Study questions:
- A) List every company named in the AI support case study.
- B) Transcribe the AI support case study, starting at "Project Manager, RBmarks" and ending at "into the loop.".
- C) Go on with the AI support case study from the point where it stops.

Project Coordinator, Earth Max

(2) Trust hinges on the first answer. Customers were clear that AI gets one shot. A vague or wrong response means they're back to live chat and unlikely to return.
"For AI to succeed, it must be productive from the first try. Users need accurate results quickly to avoid live chat."
Project Manager, RBmarks Construction

(3) Speed beats warmth. Customers preferred AI over live chat for routine issues because waiting wasn't realistic during work.
"AI is way better. People don't want to read huge support pages. AI gives you the answers faster, and is less time consuming than live chat."
Operations Manager, P&C Construction
Designing for AI as a Material
Designing on top of an AI platform meant treating the system itself as a design problem. Three things shaped the work: how Assist sourced its answers, how the underlying patterns worked, and how I architected the agent that decides when to bring a human into the loop.
Architecting the Support Outreach Agent
Assist could answer most support questions on its own, but the harder design problem was deciding when to stop trying. I architected the Support Outreach Agent's information architecture: the layer that determines when a conversation should escalate to live support and what context should follow the user when it does.

Entries provided:
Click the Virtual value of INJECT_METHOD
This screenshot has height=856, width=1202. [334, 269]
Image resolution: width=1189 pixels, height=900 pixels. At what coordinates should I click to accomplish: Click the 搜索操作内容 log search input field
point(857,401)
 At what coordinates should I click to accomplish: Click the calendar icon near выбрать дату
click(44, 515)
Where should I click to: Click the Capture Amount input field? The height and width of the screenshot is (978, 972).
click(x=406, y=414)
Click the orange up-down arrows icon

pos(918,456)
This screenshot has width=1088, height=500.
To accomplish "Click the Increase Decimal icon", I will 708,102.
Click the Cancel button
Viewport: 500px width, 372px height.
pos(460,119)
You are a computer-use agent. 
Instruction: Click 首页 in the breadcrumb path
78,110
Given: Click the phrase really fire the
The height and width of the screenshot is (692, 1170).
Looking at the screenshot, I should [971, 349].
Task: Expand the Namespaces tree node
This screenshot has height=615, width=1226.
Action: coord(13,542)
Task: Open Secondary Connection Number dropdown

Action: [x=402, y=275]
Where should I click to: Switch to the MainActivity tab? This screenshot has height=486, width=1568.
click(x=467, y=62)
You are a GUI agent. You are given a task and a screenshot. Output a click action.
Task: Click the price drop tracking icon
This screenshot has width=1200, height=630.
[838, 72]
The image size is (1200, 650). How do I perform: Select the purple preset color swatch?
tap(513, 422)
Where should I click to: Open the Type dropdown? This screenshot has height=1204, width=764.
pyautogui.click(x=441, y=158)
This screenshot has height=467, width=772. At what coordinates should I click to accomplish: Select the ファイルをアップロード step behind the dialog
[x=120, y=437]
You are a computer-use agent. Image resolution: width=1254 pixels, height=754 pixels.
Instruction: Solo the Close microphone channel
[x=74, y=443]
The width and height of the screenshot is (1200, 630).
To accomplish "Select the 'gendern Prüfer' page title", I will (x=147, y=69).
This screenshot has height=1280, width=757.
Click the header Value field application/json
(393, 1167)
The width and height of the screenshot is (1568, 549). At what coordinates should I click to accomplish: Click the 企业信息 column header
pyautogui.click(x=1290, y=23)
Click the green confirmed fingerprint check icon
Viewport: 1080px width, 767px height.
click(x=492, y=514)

Solved tasks:
- A)
Earth Max
RBmarks Construction
P&C Construction

- B)
Project Manager, RBmarks Construction

(3) Speed beats warmth. Customers preferred AI over live chat for routine issues because waiting wasn't realistic during work.
"AI is way better. People don't want to read huge support pages. AI gives you the answers faster, and is less time consuming than live chat."
Operations Manager, P&C Construction
Designing for AI as a Material
Designing on top of an AI platform meant treating the system itself as a design problem. Three things shaped the work: how Assist sourced its answers, how the underlying patterns worked, and how I architected the agent that decides when to bring a human into the loop.

- C)
The agent triggers escalation under three conditions:
- Negative sentiment in the conversation
- Multiple failed resolution attempts
- Direct request to speak with a human
Assist grounds its answers in Procore's documentation rather than the model's training data (RAG), which is why it can cite sources and treat "I don't know" as a designed state instead of a failure. Its step-by-step reasoning (ReAct) is what lets the agent summarize its own logic when escalating, so reps inherit context instead of a raw transcript.
Exploring Entry Points
Where Assist lived would decide whether field users could find it the moment they got stuck, so I treated the entry point as its own design problem. After studying how Amazon Rufus, Gemini, and Notion AI each handle AI placement, I explored three options for Assist: bottom navigation, top navigation, and a floating action button. Each struck a different balance between discoverability and staying out of the way.

Why bottom navigation
The team initially favored top navigation for its always-visible consistency, but bottom navigation is what shipped for the beta. It was the most feasible for engineering to build in time for Groundbreak, gave field users the fastest path to support, and matched executive leadership's vision for Assist as a prominent part of the app.
Positioning Assist as a main feature had been a mark against bottom nav, but as strategy clarified, that prominence became the point. Customer testing de-risked it: 100% of users understood the sparkle icon.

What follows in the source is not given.